El documento presenta, en definitiva, el primado romano como un servicio pastoral a la unidad y a la verdad. La autoridad del sucesor de Pedro queda vinculada al cuidado de todo el rebaño y a la custodia fiel del depósito apostólico.6

Citas y referencias

  1. Preguntas teológicas fundamentales - 2.3. Definiciones del Vaticano I sobre la primacía de la jurisdicción y la infalibilidad papal - 2.3.1. Un enfoque hermenéutico del Vaticano I - A. El contexto histórico del concilio, El Dicasterio para la Promoción de la Unidad Cristiana. El Obispo de Roma, 61. 2 3 4
  2. Péter Erdő. El hecho teológico de la primacía del Pontífice Romano en el Derecho Canónico actual (con especial referencia al can. 331 CIC), 2009, Número 4, pp. 619-642, 8 (2009).
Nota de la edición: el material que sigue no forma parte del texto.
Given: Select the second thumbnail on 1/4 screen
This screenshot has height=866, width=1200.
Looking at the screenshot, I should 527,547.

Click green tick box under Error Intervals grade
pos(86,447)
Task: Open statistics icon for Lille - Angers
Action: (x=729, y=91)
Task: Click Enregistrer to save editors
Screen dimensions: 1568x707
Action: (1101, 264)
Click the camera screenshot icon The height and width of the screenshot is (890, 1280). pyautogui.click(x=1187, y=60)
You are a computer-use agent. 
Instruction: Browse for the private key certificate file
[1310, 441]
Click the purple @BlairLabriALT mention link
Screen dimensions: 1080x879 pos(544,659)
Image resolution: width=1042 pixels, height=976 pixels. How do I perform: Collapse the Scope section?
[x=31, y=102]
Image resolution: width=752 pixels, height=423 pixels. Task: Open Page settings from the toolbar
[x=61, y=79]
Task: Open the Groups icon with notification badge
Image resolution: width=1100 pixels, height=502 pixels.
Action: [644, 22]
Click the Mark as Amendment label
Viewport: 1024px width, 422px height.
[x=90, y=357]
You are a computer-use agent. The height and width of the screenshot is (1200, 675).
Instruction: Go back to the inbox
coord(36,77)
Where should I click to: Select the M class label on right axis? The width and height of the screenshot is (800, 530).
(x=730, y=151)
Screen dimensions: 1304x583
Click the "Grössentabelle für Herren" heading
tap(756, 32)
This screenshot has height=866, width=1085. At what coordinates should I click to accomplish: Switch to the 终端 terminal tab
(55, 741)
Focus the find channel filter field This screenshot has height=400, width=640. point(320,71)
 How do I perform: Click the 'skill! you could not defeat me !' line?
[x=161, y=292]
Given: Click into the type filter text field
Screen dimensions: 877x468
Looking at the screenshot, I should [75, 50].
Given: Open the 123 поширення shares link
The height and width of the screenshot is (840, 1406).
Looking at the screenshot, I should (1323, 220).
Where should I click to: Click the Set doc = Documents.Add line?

  3. Constitución Dogmática: Pastor Aeternus, Papa Pío IX. Constitución Dogmática: Pastor Aeternus, 1 (1871). 2 3 4 5 6 7 8 9
  4. Caput III: De vi et ratione primatus romani pontificis, Papa Pío IX. Constitución Dogmática: Pastor Aeternus, 2 (1871). 2 3 4 5
  5. Gianfranco Ghirlanda. El 'Documento de Ravenna' de la Comisión Mixta Católica-Ortodoxa Internacional, 2008, Número 4, pp. 541-595, 52 (2008). 2 3
  6. Papa Pío IX. Constitución Dogmática: Pastor Aeternus, 3 (1871). 2 3
  7. Ex cathedra. Enciclopedia Católica, Ex cathedra (1913).
  8. J. Belda-Plans. La infalibilidad ex cathedra del pontífice romano según Melchor Cano, 17 (1978).
  9. Gianfranco Ghirlanda. El 'Documento de Ravenna' de la Comisión Mixta Católica-Ortodoxa Internacional, 2008, Número 4, pp. 541-595, 51 (2008). 2
  10. Gianfranco Ghirlanda. El 'Documento de Ravenna' de la Comisión Mixta Católica-Ortodoxa Internacional, 2008, Número 4, pp. 541-595, 50 (2008).